About six months ago, my doctor recommended a gastric sleeve operation for me to lose weight and get my pre-diabetes under control. I totally said no and nearly had a tantrum. It seemed tantamount to saying that I’m lazy, that I can’t lose weight on my own. I started telling myself that if only I’d just exercise more and eat less I could keep the pounds off. My doctor talked me down, pointing out that I did exercise and eat pretty healthy and was still struggling. She convinced me to go to an information session. So I began my journey. I attended classes and met with nutritionists, physical therapists, a psychologist, a hematologist, the doctor, and many others. I’ve had a variety of tests and done a ton of research, joined online groups to talk to people who’ve been through the surgery, and discussed this with my family.
So six months later, I’m about to have surgery. What does this mean, you might ask. Well, it involves laproscopic surgery to cut out 70-80 % of my stomach. After, I won’t be able to eat that much. I’ll follow a diet for awhile of liquids, then soft foods, then add in regular foods until I’m back to eating normal food. But I won’t eat as much, and I’ll have to focus on healthy choices so that I get full nutrition. And it turns out that they remove the part of the stomach that produces the hunger hormone ghrelin, which will help keep hunger under control. This surgery reverses diabetes. I had gestational diabetes and my A1C is high. I also have peripheral artery disease. This surgery will help with both.
This means a huge change in my eating habits. I will not be drinking carbonated anything again. I will need to drink constantly to stay hydrated. I have to chew at least 20-30 times a bite, and I can’t drink a 1/2 hour before or after eating. I have to take my time because it will be easy to overfill my stomach. I’ll need to take vitamins. I’ll have to make sure I get enough protein. My hair is likely to fall out until my body gets used to the change. I’m likely to be very moody as my fat releases hormones. My hair will grow back out and my moods will stabilize. I will likely lose at least 60-70% of my excess weight. I’ll need to carry a protein snack and water with me everywhere.
I’ve had to lose some weight in order to have the surgery and I have lost around 20 lbs. It made me wonder if I should have this surgery or not–can’t I just keep doing this? But here’s the problem. I’ve lost this weight before. Several times. I always plateau, and then the weight creeps back on. What this surgery does is get the weight off without killing the metabolism. My body will reset and I will be able to maintain weightloss so long as I continue to eat properly. I’ve been exercising every day for the last seven month or more, with only about a week off the entire time. Still hasn’t done much in terms of weight. I’ve also been following the diet they ask me to follow to prepare for surgery.
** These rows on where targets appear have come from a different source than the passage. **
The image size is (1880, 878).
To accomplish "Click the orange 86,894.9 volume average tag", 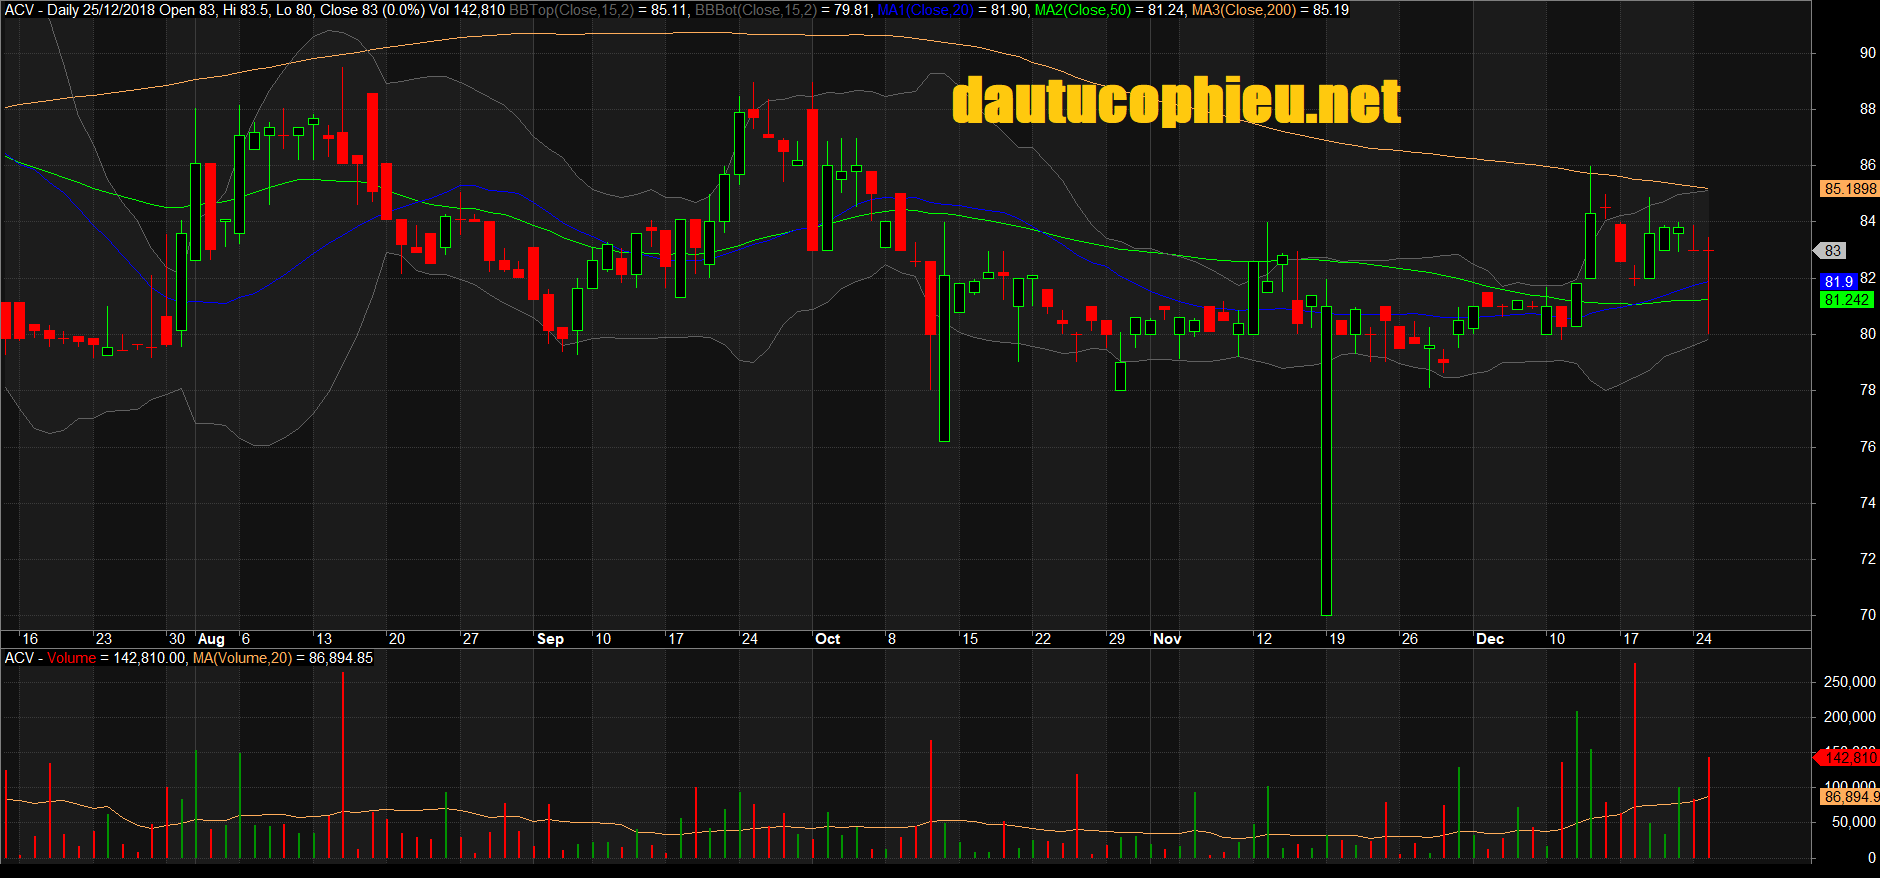I will pos(1849,797).
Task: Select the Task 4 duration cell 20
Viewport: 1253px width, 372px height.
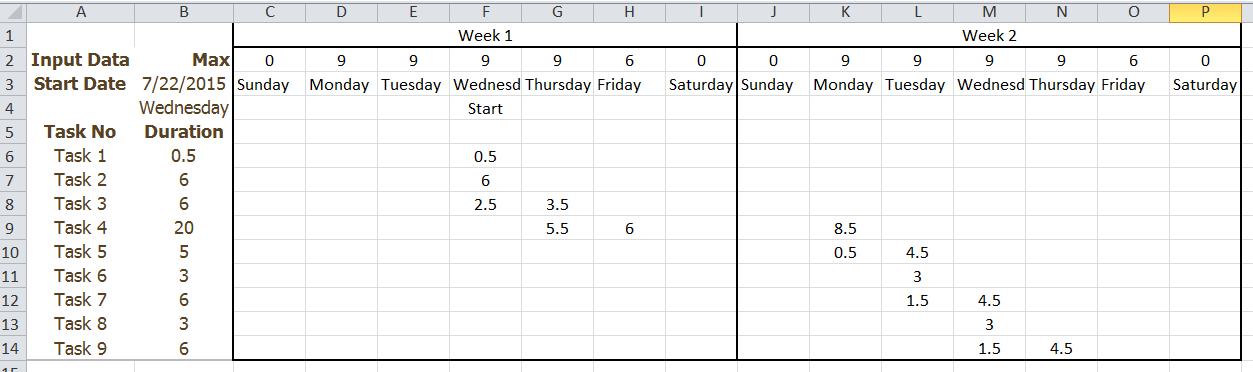Action: 184,228
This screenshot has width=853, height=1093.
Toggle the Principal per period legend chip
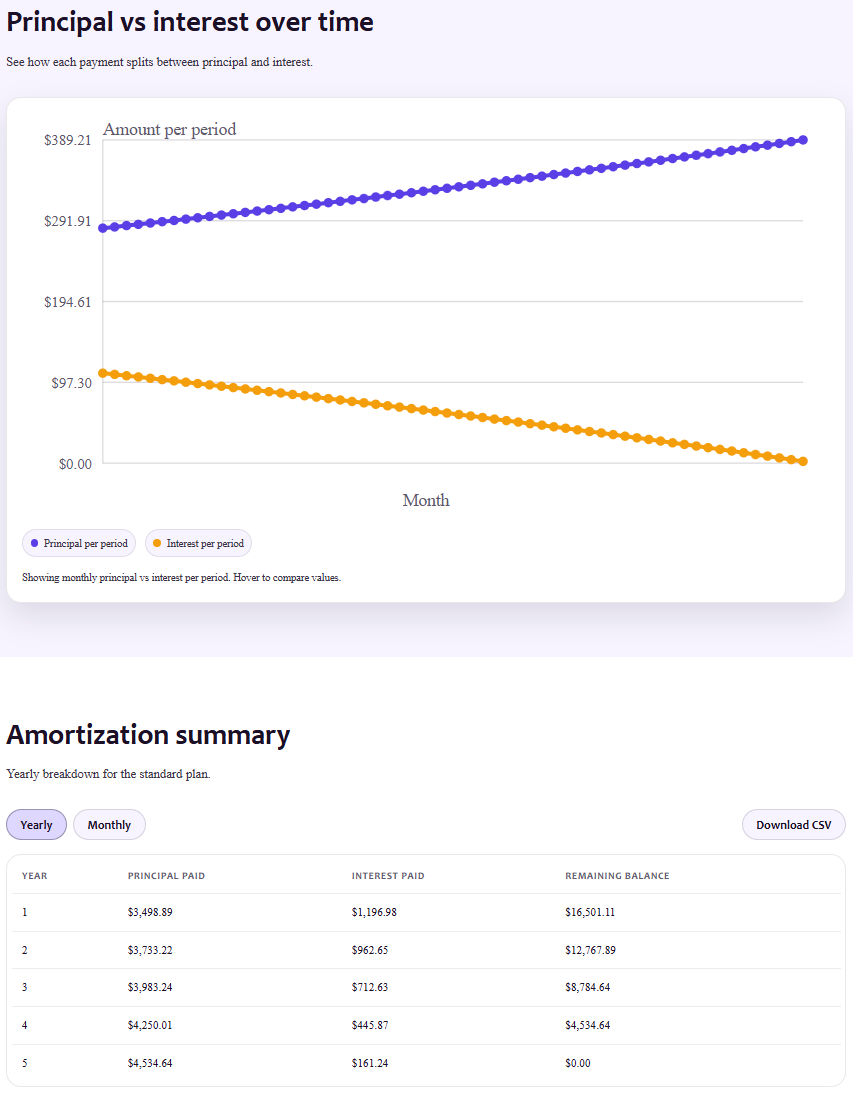78,543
Some people say this is an easy out. Ha. Well, I thought that at first too, especially since I’m not that heavy. Or rather, I don’t look that heavy, but trust me, I have a lot to lose. But healthwise, I need it. The fact is that I want to be around for my family and I want to have as healthy an old age as I can. In fact, I want to put off old age for as long as possible.
I’ve been keeping this a secret from a lot of people, mostly because I’ve been a little embarrassed. Back to that feeling of laziness and why can’t I do it on my own? But that’s an insult to me and an insult to all the others who’ve fought long and hard and come to this decision and then fought through the surgery, the recovery, and all the rest that comes with is. Trust me when I say it’s not an easy out. It is, however, usually very successful for losing weight and so I’m grateful it’s an option.
I will likely keep posting about the journey. It begins this Weds, the 29th.
Best wishes, Di!
Best wishes! I have a friend who got a duodenal switch about 15 years ago and lost about 70 lbs. Her weight has crept up as she’s gotten older (she was in her 50’s at the time of her surgery), but overall she is much healthier and feels so much more energetic than she used to. The food regimen is hard initially, but after awhile, it just becomes second nature.
The programs that do this have implemented more education on nutrition and more followup and care in order to prevent the creep. Hopefully I’ll be able to get where I need to be and then maintain.
Good luck, Diane. I’ll keep you in my prayers.
Good luck. I had a bypass this past April. It has had some successes and some problems. For getting the diabetes under control I would call it a success, but I had extreme insulin resistance and now it’s just mild diabetes that is easily managed.
I had some problems and I’m not losing as rapidly as I’d hoped, but it is coming off slowly and the co-morbidities are all under control, so I’m telling myself it was a win over all. I’m not, however, a 100% cheerleader with it.
The people who say it’s the easy way are ignorant fools.
May it go smoothly and uneventfully and may your recovery be quick!